The Bangko Sentral ng Pilipinas’ (BSP) term deposits' average yield has increased for a third consecutive week, as the market anticipates further monetary policy tightening despite a slower-than-expected June inflation reading.
Bids for the central bank's term deposit facility (TDF) totaled P143.054 billion on Wednesday, exceeding the P120 billion in seven-day deposits placed on the auction block. This was slightly lower than the P146.927 billion in tenders for a P110-billion offer last week.
The bid-to-cover ratio dropped to 1.1921 times from the 1.3357 ratio in the previous auction, indicating a decrease in demand for the TDF. The central bank fully awarded its offering following the oversubscription.

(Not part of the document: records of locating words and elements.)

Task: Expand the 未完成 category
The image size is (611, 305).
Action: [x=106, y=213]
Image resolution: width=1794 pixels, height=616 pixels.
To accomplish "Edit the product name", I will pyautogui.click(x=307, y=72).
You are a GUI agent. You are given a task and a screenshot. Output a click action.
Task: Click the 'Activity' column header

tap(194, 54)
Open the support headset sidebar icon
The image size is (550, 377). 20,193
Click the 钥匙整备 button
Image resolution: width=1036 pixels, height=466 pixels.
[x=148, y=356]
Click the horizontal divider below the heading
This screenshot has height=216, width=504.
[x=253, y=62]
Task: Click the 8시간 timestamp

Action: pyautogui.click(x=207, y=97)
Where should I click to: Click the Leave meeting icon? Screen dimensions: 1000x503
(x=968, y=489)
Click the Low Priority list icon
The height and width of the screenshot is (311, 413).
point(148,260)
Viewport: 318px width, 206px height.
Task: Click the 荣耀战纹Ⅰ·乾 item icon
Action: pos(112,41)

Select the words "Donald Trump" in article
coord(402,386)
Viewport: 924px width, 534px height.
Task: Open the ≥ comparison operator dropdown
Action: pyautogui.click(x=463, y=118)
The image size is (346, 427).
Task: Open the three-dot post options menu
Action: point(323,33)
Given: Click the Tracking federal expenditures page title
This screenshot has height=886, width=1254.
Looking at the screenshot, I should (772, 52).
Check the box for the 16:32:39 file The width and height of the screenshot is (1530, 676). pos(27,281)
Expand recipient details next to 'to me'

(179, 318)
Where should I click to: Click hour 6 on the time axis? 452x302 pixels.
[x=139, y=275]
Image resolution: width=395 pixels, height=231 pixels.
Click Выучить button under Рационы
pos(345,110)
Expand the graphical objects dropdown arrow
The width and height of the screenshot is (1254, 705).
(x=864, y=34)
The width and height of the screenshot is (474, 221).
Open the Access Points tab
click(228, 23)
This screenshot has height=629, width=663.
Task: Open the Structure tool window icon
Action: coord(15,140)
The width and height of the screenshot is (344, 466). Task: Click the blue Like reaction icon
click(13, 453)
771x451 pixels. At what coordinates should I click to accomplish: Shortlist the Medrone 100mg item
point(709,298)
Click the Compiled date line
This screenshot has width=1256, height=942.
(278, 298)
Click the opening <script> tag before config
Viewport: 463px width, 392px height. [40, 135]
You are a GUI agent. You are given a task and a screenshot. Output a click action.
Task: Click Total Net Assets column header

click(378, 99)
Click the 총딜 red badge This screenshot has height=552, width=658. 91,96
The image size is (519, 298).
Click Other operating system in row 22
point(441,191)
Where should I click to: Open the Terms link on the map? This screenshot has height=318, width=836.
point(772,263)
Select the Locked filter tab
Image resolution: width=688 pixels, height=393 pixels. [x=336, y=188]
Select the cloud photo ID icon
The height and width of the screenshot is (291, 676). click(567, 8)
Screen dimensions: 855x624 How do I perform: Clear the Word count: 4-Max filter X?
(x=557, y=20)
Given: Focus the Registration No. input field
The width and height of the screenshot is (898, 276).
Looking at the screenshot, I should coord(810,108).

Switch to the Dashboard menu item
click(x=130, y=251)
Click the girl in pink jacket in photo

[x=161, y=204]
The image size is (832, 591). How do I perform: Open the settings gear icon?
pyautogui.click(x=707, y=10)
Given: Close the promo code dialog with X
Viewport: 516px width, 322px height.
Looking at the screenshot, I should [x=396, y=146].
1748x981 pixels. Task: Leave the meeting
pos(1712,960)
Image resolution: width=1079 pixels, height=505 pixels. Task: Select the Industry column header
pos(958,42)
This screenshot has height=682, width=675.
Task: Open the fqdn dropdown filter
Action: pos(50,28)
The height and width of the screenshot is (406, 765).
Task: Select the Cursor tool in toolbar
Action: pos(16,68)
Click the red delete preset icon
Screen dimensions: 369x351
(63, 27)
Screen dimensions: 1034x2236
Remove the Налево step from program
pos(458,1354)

The accepted rates for the one-week papers widened slightly to the 4.25% to 4.75% range from the 4.25% to 4.7449% band seen a week ago. As a result, the weighted average accepted yield rose by 2.63 basis points (bps) week on week to 4.7079% from 4.6816%.
Experts believe that the BSP's hawkish tone, despite the easing of headline inflation, contributed to the increase in TDF yields. Headline inflation slowed to a three-month low of 6.4% in June, but still remained above the central bank's 2%-4% target.
The BSP's data showed that inflationary pressures remain strong, leaving the door open to further monetary policy tightening. The Monetary Board has already hiked rates by a cumulative 50 bps since April, and BSP Governor Eli M. Remolona, Jr. stated that the economy can absorb another 25-bp increase as growth is expected to rebound this semester.
The central bank uses the TDF and BSP bills to mop up excess liquidity in the financial system and better guide market yields towards its policy rate. As of mid-February, the BSP's market operations have absorbed P1.2 trillion in excess liquidity from the market, with 9% of this being siphoned off via the term deposit facility.